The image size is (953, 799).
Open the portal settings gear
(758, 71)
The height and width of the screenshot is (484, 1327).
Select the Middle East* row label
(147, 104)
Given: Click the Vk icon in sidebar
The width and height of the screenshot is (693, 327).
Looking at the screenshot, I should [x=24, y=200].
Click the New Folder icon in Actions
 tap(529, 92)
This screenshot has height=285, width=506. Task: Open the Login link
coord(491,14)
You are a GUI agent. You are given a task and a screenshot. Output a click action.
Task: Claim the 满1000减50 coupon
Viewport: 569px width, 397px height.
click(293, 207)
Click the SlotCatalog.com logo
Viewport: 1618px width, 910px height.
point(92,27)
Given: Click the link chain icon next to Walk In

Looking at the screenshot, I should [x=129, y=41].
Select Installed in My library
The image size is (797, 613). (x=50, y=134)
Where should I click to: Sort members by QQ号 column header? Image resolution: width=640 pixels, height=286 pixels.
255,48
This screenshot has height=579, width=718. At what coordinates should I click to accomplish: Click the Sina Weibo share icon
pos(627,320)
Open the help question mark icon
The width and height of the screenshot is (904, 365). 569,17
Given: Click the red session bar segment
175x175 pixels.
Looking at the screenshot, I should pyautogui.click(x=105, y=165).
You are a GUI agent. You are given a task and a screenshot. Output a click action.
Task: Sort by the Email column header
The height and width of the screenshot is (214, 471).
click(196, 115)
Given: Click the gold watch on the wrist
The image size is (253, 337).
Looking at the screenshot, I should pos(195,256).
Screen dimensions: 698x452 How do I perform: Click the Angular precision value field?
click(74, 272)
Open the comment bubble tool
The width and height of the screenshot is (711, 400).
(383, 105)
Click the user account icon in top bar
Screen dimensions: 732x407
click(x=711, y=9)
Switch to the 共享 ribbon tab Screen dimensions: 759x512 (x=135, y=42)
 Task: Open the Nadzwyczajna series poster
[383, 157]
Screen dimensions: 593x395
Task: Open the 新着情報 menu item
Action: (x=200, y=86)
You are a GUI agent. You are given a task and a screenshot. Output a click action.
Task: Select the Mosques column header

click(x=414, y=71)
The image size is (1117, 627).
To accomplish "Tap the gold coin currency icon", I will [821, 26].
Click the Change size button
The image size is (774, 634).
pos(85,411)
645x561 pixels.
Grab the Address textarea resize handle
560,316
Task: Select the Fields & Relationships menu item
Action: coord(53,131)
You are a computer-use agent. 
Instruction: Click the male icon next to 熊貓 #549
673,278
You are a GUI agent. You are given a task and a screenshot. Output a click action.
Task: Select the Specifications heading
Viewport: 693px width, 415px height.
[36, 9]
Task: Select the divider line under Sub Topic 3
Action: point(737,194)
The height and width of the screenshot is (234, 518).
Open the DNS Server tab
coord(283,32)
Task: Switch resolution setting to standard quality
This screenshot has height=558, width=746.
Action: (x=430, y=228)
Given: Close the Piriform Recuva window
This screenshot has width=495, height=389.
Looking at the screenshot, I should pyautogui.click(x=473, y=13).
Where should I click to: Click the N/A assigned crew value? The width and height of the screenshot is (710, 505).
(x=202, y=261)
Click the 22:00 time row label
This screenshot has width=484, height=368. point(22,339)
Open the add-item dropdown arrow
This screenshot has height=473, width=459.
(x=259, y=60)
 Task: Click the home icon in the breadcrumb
━━━━━━━━━━━━━━━━
• [WHAT IS EXPECTED]:
Would you return exactly, and only, the lines beginning at the one with "Task: Select the Specifications heading" and ending at the last line of the listing?

• [SOLUTION TO THIS TASK]:
Task: Select the Specifications heading
Viewport: 693px width, 415px height.
[36, 9]
Task: Select the divider line under Sub Topic 3
Action: point(737,194)
The height and width of the screenshot is (234, 518).
Open the DNS Server tab
coord(283,32)
Task: Switch resolution setting to standard quality
This screenshot has height=558, width=746.
Action: (x=430, y=228)
Given: Close the Piriform Recuva window
This screenshot has width=495, height=389.
Looking at the screenshot, I should pyautogui.click(x=473, y=13).
Where should I click to: Click the N/A assigned crew value? The width and height of the screenshot is (710, 505).
(x=202, y=261)
Click the 22:00 time row label
This screenshot has width=484, height=368. point(22,339)
Open the add-item dropdown arrow
This screenshot has height=473, width=459.
(x=259, y=60)
 Task: Click the home icon in the breadcrumb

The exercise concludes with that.